A 60-year-old woman was referred to our hospital for the evaluation of a 2.2 cm-sized focal consolidation with an air bronchogram sign incidentally detected by non-enhanced chest computed tomography (CT) (
Fig. 1A). The patient’s medical history, physical findings, and laboratory test results were unremarkable. Contrast-enhanced CT showed a well-enhanced vascular structure (
Fig. 1B). Pulmonary arteriography revealed a cut-off sign in the left pulmonary artery (
Fig. 1C). Aortography revealed a dilated vascular structure from the left inferior phrenic artery (IPA), and selective angiography confirmed a fistula between the left IPA and left pulmonary vessels (
Fig. 1D).
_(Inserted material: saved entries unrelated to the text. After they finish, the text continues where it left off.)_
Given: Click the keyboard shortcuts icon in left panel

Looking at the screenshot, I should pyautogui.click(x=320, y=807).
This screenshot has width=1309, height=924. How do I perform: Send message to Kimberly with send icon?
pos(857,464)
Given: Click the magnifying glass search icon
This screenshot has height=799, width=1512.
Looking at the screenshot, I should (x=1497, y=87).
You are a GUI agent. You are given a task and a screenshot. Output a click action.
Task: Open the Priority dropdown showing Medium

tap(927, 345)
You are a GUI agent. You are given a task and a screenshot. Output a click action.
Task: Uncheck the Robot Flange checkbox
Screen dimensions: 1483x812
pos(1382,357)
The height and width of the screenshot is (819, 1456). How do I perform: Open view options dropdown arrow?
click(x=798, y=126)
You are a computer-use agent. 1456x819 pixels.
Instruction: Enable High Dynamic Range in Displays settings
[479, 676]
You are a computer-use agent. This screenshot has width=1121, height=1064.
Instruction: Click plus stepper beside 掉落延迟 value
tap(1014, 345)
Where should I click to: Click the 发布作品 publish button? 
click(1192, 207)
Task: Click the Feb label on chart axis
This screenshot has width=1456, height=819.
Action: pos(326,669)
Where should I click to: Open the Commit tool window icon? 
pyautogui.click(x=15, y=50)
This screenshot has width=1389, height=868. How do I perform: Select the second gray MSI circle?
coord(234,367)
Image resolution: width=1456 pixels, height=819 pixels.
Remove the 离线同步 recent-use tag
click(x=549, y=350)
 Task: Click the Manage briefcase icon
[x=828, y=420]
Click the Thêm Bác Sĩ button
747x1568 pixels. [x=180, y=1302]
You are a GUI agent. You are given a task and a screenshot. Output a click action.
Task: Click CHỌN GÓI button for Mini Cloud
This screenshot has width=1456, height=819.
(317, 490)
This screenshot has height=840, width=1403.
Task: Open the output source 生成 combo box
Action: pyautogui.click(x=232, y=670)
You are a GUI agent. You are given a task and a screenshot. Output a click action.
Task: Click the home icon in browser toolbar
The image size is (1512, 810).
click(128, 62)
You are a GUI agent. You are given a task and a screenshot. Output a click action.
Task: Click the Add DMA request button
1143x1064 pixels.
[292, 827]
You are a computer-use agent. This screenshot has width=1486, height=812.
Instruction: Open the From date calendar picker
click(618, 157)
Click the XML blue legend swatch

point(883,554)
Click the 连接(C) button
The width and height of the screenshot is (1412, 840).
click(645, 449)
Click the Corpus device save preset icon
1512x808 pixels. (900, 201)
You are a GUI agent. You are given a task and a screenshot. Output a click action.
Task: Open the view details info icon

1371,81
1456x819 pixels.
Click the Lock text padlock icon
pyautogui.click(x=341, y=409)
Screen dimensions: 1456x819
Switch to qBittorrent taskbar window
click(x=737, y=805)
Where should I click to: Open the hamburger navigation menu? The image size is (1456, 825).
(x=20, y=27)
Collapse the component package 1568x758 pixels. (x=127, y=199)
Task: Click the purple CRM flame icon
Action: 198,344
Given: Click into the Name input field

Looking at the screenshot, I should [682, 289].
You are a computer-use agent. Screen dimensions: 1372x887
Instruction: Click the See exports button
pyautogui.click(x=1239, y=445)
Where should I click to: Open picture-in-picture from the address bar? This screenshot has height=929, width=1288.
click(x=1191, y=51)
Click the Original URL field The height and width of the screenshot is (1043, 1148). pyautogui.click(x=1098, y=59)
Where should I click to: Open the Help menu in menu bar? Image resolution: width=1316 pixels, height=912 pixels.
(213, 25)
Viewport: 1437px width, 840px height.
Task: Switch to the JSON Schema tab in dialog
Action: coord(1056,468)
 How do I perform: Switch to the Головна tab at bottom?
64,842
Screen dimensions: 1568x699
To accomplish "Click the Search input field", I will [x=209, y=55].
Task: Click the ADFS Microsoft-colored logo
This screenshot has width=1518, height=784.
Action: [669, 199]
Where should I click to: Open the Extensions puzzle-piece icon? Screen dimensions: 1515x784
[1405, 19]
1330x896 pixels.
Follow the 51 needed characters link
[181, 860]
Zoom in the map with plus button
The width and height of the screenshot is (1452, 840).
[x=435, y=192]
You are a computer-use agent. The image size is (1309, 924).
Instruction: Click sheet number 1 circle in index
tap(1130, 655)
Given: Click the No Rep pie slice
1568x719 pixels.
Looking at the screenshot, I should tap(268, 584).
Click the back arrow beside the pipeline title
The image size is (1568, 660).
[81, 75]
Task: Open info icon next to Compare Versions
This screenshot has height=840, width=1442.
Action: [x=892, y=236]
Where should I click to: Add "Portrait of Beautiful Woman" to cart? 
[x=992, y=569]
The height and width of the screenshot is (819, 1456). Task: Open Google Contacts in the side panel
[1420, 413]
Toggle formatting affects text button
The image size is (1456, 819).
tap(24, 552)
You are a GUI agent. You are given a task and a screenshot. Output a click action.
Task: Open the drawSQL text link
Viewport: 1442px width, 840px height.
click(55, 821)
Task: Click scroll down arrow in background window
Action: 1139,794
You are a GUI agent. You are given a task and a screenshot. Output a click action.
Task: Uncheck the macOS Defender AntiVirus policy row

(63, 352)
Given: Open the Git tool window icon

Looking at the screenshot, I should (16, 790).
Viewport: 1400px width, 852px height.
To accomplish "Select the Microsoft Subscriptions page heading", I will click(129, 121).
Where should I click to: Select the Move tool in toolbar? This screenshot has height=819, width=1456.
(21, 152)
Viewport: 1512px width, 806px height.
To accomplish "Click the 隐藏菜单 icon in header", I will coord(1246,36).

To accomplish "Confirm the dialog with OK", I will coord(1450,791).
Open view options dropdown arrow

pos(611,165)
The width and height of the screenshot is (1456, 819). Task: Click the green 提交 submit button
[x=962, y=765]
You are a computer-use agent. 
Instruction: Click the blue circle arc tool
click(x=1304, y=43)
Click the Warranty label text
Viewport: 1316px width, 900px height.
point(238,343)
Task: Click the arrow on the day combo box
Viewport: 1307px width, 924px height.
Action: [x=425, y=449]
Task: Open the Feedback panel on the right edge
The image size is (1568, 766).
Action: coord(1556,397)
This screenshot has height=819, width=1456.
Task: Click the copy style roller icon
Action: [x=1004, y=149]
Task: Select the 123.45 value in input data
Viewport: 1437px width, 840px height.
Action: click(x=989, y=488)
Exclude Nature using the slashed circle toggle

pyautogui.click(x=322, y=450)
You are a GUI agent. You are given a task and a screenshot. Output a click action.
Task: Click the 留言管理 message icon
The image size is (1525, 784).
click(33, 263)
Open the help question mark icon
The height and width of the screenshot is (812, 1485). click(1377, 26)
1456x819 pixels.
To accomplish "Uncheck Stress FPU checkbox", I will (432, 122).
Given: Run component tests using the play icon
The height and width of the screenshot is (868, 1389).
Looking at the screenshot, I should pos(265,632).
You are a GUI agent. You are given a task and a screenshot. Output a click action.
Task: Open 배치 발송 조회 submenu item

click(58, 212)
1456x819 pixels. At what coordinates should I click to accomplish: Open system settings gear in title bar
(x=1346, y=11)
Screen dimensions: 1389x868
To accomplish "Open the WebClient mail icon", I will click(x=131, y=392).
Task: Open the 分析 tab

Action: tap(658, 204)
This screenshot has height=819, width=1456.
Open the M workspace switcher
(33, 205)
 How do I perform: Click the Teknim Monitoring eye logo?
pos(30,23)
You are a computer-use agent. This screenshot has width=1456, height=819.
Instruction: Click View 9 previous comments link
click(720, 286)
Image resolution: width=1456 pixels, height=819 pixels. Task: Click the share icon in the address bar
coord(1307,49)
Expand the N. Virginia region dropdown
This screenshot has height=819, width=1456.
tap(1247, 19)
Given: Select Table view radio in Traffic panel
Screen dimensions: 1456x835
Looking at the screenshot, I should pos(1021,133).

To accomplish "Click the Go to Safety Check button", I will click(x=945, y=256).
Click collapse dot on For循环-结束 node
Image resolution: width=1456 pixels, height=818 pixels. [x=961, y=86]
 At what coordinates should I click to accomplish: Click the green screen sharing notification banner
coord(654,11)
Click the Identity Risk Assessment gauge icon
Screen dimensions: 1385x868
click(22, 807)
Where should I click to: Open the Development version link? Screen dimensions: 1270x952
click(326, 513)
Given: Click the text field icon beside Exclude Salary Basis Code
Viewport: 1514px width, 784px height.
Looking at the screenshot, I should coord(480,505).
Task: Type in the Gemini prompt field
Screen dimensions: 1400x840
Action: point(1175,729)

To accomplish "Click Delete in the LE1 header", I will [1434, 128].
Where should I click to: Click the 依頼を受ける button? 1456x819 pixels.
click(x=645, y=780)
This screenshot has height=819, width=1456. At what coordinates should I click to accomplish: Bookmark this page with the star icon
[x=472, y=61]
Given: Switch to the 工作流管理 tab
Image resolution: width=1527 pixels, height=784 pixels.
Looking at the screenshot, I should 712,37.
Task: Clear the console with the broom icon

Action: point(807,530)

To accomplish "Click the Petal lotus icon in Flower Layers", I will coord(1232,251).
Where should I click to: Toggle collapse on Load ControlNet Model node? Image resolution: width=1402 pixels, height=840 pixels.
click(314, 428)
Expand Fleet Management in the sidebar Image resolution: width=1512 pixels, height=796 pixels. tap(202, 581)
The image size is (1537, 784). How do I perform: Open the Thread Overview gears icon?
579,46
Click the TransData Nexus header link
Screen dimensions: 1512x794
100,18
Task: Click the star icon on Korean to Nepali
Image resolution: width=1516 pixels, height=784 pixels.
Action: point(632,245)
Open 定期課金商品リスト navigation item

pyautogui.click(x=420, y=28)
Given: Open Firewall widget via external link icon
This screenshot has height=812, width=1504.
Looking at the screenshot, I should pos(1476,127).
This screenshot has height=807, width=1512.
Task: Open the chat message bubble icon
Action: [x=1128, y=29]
Because there were no apparent symptoms, the patient was discharged and scheduled for outpatient follow-up. However, she did not visit for 49 months until she was referred for persistent lesions. Contrast-enhanced CT revealed engorgement of the left IPA with a fistula (
Fig. 1E), and selective angiography revealed dilatation of the feeding artery with more prominent collateral vessels (
Fig. 1F). Based on these findings, transcatheter embolization of the left IPA was successfully performed. Systemic artery-to-pulmonary vessel fistula (SAPVF) is a rare vascular anomaly for which the disease course is unclear. Although most patients are asymptomatic [
1], they can develop life-threatening conditions, such as hemoptysis and pulmonary hypertension [
2]. Our case highlights that SAPVF can manifest as a growing chronic consolidative lesion with an air bronchogram, possibly due to dilatation of the pulmonary vessels.